Cerca de 80% do sistema penitenciário do Rio Grande do Sul já possui unidades básicas de saúde
Quase 80% do sistema penitenciário do RS já conta com unidades básicas de saúde
O sistema penitenciário do Rio Grande do Sul alcançou uma cobertura de aproximadamente 80% em serviços de atenção básica à saúde, com a operação de 53 unidades dedicadas a este segmento. Ao longo do último ano, foram realizadas mais de 330 mil consultas por meio de 65 equipes atuantes em estabelecimentos prisionais em todo o estado.
A rede de atendimento inclui assistência médica, odontológica e de enfermagem, abrangendo áreas como diagnóstico e tratamento, além de especialidades voltadas para a saúde da mulher e saúde mental.
Em colaboração com a Secretaria Estadual de Saúde, a Polícia Penal disponibiliza leitos exclusivos para detentos do regime fechado.
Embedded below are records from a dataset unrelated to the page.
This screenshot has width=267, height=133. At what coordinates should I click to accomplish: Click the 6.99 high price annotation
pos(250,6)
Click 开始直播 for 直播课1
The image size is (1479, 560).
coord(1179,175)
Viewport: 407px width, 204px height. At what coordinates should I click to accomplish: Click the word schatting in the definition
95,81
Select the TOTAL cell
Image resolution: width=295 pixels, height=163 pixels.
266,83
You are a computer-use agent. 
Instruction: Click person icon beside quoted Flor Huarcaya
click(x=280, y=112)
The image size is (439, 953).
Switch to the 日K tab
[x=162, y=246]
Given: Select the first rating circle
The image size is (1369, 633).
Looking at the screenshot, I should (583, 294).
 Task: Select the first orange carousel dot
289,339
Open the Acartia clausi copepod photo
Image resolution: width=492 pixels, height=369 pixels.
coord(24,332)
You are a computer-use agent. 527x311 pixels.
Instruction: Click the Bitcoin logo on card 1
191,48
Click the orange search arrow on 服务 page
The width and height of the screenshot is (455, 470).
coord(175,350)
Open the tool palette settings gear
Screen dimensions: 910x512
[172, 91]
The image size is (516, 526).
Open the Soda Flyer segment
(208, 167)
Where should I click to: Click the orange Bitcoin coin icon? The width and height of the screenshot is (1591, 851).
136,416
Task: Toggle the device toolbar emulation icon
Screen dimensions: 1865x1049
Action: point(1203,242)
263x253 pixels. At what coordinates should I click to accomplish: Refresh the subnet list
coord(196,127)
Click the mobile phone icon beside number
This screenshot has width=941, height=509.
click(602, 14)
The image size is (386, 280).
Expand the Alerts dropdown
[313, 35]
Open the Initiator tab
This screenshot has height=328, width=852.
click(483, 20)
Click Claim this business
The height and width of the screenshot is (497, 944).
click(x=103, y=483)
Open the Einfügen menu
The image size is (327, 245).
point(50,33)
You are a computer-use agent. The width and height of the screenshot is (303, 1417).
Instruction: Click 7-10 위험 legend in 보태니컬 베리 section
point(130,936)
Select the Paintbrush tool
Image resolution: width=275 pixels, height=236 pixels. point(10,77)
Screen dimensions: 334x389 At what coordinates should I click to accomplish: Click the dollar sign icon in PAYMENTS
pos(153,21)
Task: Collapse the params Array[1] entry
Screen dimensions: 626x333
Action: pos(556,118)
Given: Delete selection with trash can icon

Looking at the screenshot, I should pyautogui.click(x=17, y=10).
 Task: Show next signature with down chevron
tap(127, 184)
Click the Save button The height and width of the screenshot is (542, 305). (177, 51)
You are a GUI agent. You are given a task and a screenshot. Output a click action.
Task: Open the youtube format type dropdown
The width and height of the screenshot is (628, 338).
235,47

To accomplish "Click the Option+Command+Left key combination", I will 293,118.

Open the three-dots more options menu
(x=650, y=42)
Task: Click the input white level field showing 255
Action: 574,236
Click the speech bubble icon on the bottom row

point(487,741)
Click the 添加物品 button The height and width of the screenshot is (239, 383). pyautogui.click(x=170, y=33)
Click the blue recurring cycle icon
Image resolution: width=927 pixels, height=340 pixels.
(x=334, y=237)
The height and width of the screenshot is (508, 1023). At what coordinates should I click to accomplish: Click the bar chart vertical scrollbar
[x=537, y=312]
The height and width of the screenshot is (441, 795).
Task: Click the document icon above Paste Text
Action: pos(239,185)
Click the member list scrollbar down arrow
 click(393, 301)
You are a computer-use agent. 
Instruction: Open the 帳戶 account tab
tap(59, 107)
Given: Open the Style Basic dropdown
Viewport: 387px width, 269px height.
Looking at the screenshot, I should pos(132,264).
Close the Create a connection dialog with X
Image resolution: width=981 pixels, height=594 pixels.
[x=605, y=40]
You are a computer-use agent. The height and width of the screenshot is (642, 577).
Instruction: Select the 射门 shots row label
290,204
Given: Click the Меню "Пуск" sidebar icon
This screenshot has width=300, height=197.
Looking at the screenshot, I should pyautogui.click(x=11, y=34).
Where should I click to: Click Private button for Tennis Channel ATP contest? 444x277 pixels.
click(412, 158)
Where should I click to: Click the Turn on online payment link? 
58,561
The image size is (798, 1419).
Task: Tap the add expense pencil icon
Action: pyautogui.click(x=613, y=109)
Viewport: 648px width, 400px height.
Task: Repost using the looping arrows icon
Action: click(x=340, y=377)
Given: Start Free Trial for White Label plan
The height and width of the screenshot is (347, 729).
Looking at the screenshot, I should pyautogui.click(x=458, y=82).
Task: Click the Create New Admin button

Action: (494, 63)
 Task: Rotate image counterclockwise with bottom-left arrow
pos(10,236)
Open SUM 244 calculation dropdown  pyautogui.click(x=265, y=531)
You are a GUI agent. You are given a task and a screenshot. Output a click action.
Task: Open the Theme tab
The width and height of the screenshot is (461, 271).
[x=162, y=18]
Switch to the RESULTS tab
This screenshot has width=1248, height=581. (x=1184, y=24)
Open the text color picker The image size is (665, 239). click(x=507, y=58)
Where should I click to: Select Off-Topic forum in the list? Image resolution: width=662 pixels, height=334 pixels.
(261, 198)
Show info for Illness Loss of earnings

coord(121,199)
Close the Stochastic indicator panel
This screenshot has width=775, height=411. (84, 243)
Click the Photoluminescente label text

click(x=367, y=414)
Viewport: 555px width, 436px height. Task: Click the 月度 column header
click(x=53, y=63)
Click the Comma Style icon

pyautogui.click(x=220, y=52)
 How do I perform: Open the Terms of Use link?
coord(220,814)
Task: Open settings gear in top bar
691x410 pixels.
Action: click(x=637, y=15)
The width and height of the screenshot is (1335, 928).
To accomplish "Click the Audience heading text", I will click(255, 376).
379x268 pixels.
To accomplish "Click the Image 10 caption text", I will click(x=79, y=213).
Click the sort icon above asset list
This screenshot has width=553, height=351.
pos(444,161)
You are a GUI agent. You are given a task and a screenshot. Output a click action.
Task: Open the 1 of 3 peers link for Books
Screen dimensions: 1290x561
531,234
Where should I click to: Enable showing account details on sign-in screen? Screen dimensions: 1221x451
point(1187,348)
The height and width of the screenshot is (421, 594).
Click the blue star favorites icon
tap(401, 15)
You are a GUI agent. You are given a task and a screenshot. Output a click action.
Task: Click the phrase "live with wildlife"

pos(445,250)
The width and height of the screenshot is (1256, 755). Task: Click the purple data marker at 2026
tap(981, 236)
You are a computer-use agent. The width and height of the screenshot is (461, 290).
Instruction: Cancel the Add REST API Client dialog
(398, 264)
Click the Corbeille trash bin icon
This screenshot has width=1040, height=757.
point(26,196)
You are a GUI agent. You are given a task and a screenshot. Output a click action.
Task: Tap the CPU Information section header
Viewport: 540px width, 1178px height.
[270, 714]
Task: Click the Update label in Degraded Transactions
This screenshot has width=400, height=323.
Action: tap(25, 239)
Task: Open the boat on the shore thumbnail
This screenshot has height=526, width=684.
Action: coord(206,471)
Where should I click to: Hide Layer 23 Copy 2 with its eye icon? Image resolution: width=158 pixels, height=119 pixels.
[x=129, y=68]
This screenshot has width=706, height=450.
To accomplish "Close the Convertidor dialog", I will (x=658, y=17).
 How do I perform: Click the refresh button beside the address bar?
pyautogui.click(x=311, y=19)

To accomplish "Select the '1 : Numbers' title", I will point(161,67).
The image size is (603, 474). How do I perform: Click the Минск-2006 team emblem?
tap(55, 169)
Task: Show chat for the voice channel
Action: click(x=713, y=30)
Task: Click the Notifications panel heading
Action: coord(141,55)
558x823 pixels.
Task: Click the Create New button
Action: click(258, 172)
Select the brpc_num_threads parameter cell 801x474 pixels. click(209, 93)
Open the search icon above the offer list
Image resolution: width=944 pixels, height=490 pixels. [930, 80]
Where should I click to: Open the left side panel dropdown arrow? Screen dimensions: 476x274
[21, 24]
Isso inclui leitos clínicos e de saúde mental localizados no Centro de Custódia Hospitalar Vila Nova, em Porto Alegre, e na nova ala dedicada à saúde mental feminina no Hospital Regional Nelson Cornetet, em Guaíba.
O governo estadual enfatiza que as pessoas privadas de liberdade que precisam de cuidados especializados ou de exames podem acessar os serviços disponíveis na rede municipal ou regional de saúde, respeitando os fluxos estabelecidos pelo Sistema Único de Saúde (SUS).
Esse direito é assegurado pela Constituição Federal e por legislações específicas, como a Política Nacional de Atenção Integral à Saúde das Pessoas Privadas de Liberdade no Sistema Prisional, que visa promover a inclusão dessa população no SUS, com base nos princípios de equidade e universalidade.
Unidades nas instituições
A implantação de unidades básicas de saúde dentro dos presídios é um dos principais avanços promovidos pela Política Nacional de Saúde no Sistema Prisional. Essas unidades são cofinanciadas pelo Ministério da Saúde e pela Secretaria Estadual de Saúde, com equipes formadas por profissionais dos municípios e técnicos da Polícia Penal.
Além disso, o sistema penitenciário conta com uma farmácia central, que fornece medicamentos e materiais médico-hospitalares às instituições prisionais, garantindo um repasse anual pela Coordenação Geral de Assistência Farmacêutica do Ministério da Saúde.
Diagnóstico e tratamento
As unidades de saúde atuam como porta de entrada para a detecção rápida e tratamento de doenças. Ao serem admitidos em uma unidade prisional, os detentos são avaliados por uma equipe de saúde para identificar possíveis enfermidades e condições preexistentes.
Os presos também realizam testes rápidos para HIV, sífilis e hepatites B e C, iniciando o tratamento imediatamente se necessário, seguindo orientações do Centro Estadual de Vigilância em Saúde e normas do governo federal para controle dessas doenças no SUS.
Em 2025, foram promovidas ações de testagem em regime semiaberto, com mais de 400 testes rápidos realizados, refletindo o compromisso institucional com a vigilância em saúde e o cuidado integral.
A Polícia Penal também tem promovido campanhas para garantir a cobertura vacinal dos detentos. Em 2025, quase 30 mil apenados dos regimes fechado e semiaberto foram vacinados contra gripe e covid-19, com apoio das secretarias municipais de saúde.
Retrospecto
A primeira unidade básica de saúde do sistema prisional foi inaugurada em 2013 na Penitenciária Estadual de Rio Grande, com capacidade para atender 1.100 detentos em diversas áreas de saúde. A implementação dessa unidade foi facilitada por uma parceria entre a Secretaria Estadual de Saúde, a Secretaria Municipal de Saúde e a Polícia Penal, com apoios financeiros mensais para sua manutenção.
O Rio Grande do Sul se destacou como pioneiro na municipalização da saúde prisional, estabelecendo um modelo que influenciou a criação da Política Nacional de Saúde no Sistema Prisional, garantindo o financiamento necessário para as equipes de saúde dentro das instituições prisionais.